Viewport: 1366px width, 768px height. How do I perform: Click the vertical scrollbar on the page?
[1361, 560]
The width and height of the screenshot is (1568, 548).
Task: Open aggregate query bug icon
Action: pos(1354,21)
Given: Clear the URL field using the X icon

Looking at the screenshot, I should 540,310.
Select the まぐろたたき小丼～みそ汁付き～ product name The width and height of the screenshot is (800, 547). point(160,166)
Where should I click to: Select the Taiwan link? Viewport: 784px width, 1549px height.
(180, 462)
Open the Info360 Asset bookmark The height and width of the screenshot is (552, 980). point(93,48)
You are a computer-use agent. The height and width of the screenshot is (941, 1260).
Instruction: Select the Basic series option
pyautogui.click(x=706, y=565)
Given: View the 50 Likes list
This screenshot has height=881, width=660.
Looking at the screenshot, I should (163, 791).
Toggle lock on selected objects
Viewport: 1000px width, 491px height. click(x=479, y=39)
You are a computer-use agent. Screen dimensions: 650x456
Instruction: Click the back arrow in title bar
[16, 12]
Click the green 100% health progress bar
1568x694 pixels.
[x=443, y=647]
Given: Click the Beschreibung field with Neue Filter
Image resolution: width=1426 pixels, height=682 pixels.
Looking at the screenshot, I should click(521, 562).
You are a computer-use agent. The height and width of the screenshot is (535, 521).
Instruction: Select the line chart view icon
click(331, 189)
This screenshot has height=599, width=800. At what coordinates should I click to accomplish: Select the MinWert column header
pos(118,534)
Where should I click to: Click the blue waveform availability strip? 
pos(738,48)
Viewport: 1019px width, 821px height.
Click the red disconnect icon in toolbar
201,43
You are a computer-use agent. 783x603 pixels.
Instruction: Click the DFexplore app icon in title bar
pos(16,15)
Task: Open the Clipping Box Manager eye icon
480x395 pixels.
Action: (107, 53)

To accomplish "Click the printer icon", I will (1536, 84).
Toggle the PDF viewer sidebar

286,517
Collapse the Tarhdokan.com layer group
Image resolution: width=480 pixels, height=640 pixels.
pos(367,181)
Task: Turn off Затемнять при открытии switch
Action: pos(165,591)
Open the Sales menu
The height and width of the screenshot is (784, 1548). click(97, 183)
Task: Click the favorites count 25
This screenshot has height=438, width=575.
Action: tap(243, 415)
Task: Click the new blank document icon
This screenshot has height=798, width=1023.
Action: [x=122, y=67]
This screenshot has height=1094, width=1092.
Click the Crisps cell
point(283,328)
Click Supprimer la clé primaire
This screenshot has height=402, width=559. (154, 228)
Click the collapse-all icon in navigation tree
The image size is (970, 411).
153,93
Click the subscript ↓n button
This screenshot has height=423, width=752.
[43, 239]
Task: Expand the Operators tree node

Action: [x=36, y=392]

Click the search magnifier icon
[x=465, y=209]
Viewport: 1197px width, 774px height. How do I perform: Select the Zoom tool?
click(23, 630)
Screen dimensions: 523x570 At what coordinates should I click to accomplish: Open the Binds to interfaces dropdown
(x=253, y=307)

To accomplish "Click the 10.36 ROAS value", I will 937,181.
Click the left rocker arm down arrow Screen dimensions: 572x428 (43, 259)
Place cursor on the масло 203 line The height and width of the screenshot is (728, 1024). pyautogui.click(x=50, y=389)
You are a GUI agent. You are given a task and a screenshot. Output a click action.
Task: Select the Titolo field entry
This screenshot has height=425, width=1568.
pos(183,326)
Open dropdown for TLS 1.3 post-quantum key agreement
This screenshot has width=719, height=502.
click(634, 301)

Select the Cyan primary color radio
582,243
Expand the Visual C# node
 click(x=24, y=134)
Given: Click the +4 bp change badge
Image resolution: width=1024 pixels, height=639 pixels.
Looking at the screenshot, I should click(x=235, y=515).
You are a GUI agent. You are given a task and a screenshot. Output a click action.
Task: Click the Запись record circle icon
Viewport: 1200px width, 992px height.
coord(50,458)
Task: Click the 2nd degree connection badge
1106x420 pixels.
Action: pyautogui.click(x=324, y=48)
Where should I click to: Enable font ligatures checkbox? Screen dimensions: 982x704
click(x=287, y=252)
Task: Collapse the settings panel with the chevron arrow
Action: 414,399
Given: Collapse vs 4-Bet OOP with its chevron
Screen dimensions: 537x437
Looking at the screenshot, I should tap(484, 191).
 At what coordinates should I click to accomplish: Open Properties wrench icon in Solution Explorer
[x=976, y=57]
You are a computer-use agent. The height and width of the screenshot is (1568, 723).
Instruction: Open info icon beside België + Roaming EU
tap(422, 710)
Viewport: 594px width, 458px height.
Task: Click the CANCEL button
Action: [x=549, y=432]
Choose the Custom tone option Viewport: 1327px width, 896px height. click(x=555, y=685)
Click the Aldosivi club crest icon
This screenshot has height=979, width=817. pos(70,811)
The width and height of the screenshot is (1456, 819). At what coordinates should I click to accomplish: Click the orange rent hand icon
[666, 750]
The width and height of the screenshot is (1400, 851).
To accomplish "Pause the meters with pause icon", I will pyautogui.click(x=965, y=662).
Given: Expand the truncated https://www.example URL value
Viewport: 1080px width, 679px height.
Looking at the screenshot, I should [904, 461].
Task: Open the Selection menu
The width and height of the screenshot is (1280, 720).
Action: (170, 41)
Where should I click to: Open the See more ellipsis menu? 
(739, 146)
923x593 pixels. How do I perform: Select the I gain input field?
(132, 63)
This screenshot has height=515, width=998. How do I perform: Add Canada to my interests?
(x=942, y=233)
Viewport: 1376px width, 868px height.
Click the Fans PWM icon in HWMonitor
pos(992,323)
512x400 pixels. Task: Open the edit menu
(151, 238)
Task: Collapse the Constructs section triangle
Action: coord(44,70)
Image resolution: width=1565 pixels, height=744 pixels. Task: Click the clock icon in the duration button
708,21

* [Task objective]
Every entry in the data should be returned exactly.

* [Response area]
Viewport: 1366px width, 768px height. How do I perform: Click the vertical scrollbar on the page?
[1361, 560]
The width and height of the screenshot is (1568, 548).
Task: Open aggregate query bug icon
Action: pos(1354,21)
Given: Clear the URL field using the X icon

Looking at the screenshot, I should 540,310.
Select the まぐろたたき小丼～みそ汁付き～ product name The width and height of the screenshot is (800, 547). point(160,166)
Where should I click to: Select the Taiwan link? Viewport: 784px width, 1549px height.
(180, 462)
Open the Info360 Asset bookmark The height and width of the screenshot is (552, 980). point(93,48)
You are a computer-use agent. The height and width of the screenshot is (941, 1260).
Instruction: Select the Basic series option
pyautogui.click(x=706, y=565)
Given: View the 50 Likes list
This screenshot has height=881, width=660.
Looking at the screenshot, I should (163, 791).
Toggle lock on selected objects
Viewport: 1000px width, 491px height. click(x=479, y=39)
You are a computer-use agent. Screen dimensions: 650x456
Instruction: Click the back arrow in title bar
[16, 12]
Click the green 100% health progress bar
1568x694 pixels.
[x=443, y=647]
Given: Click the Beschreibung field with Neue Filter
Image resolution: width=1426 pixels, height=682 pixels.
Looking at the screenshot, I should click(521, 562).
You are a computer-use agent. The height and width of the screenshot is (535, 521).
Instruction: Select the line chart view icon
click(331, 189)
This screenshot has height=599, width=800. At what coordinates should I click to accomplish: Select the MinWert column header
pos(118,534)
Where should I click to: Click the blue waveform availability strip? 
pos(738,48)
Viewport: 1019px width, 821px height.
Click the red disconnect icon in toolbar
201,43
You are a computer-use agent. 783x603 pixels.
Instruction: Click the DFexplore app icon in title bar
pos(16,15)
Task: Open the Clipping Box Manager eye icon
480x395 pixels.
Action: (107, 53)

To accomplish "Click the printer icon", I will (1536, 84).
Toggle the PDF viewer sidebar

286,517
Collapse the Tarhdokan.com layer group
Image resolution: width=480 pixels, height=640 pixels.
pos(367,181)
Task: Turn off Затемнять при открытии switch
Action: pos(165,591)
Open the Sales menu
The height and width of the screenshot is (784, 1548). click(97, 183)
Task: Click the favorites count 25
This screenshot has height=438, width=575.
Action: tap(243, 415)
Task: Click the new blank document icon
This screenshot has height=798, width=1023.
Action: [x=122, y=67]
This screenshot has height=1094, width=1092.
Click the Crisps cell
point(283,328)
Click Supprimer la clé primaire
This screenshot has height=402, width=559. (154, 228)
Click the collapse-all icon in navigation tree
The image size is (970, 411).
153,93
Click the subscript ↓n button
This screenshot has height=423, width=752.
[43, 239]
Task: Expand the Operators tree node

Action: [x=36, y=392]

Click the search magnifier icon
[x=465, y=209]
Viewport: 1197px width, 774px height. How do I perform: Select the Zoom tool?
click(23, 630)
Screen dimensions: 523x570 At what coordinates should I click to accomplish: Open the Binds to interfaces dropdown
(x=253, y=307)

To accomplish "Click the 10.36 ROAS value", I will 937,181.
Click the left rocker arm down arrow Screen dimensions: 572x428 (43, 259)
Place cursor on the масло 203 line The height and width of the screenshot is (728, 1024). pyautogui.click(x=50, y=389)
You are a GUI agent. You are given a task and a screenshot. Output a click action.
Task: Select the Titolo field entry
This screenshot has height=425, width=1568.
pos(183,326)
Open dropdown for TLS 1.3 post-quantum key agreement
This screenshot has width=719, height=502.
click(634, 301)

Select the Cyan primary color radio
582,243
Expand the Visual C# node
 click(x=24, y=134)
Given: Click the +4 bp change badge
Image resolution: width=1024 pixels, height=639 pixels.
Looking at the screenshot, I should click(x=235, y=515).
You are a GUI agent. You are given a task and a screenshot. Output a click action.
Task: Click the Запись record circle icon
Viewport: 1200px width, 992px height.
coord(50,458)
Task: Click the 2nd degree connection badge
1106x420 pixels.
Action: pyautogui.click(x=324, y=48)
Where should I click to: Enable font ligatures checkbox? Screen dimensions: 982x704
click(x=287, y=252)
Task: Collapse the settings panel with the chevron arrow
Action: 414,399
Given: Collapse vs 4-Bet OOP with its chevron
Screen dimensions: 537x437
Looking at the screenshot, I should tap(484, 191).
 At what coordinates should I click to accomplish: Open Properties wrench icon in Solution Explorer
[x=976, y=57]
You are a computer-use agent. The height and width of the screenshot is (1568, 723).
Instruction: Open info icon beside België + Roaming EU
tap(422, 710)
Viewport: 594px width, 458px height.
Task: Click the CANCEL button
Action: [x=549, y=432]
Choose the Custom tone option Viewport: 1327px width, 896px height. click(x=555, y=685)
Click the Aldosivi club crest icon
This screenshot has height=979, width=817. pos(70,811)
The width and height of the screenshot is (1456, 819). At what coordinates should I click to accomplish: Click the orange rent hand icon
[666, 750]
The width and height of the screenshot is (1400, 851).
To accomplish "Pause the meters with pause icon", I will pyautogui.click(x=965, y=662).
Given: Expand the truncated https://www.example URL value
Viewport: 1080px width, 679px height.
Looking at the screenshot, I should [904, 461].
Task: Open the Selection menu
The width and height of the screenshot is (1280, 720).
Action: (170, 41)
Where should I click to: Open the See more ellipsis menu? 
(739, 146)
923x593 pixels. How do I perform: Select the I gain input field?
(132, 63)
This screenshot has height=515, width=998. How do I perform: Add Canada to my interests?
(x=942, y=233)
Viewport: 1376px width, 868px height.
Click the Fans PWM icon in HWMonitor
pos(992,323)
512x400 pixels. Task: Open the edit menu
(151, 238)
Task: Collapse the Constructs section triangle
Action: coord(44,70)
Image resolution: width=1565 pixels, height=744 pixels. Task: Click the clock icon in the duration button
708,21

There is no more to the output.